Collected data entries

........

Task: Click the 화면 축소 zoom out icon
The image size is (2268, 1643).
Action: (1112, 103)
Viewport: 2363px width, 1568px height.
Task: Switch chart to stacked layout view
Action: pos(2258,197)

........

> [Problem details]:
Once you have read the entries, repeat them all exactly.

> [Solution for this problem]:
Task: Click the 화면 축소 zoom out icon
The image size is (2268, 1643).
Action: (1112, 103)
Viewport: 2363px width, 1568px height.
Task: Switch chart to stacked layout view
Action: pos(2258,197)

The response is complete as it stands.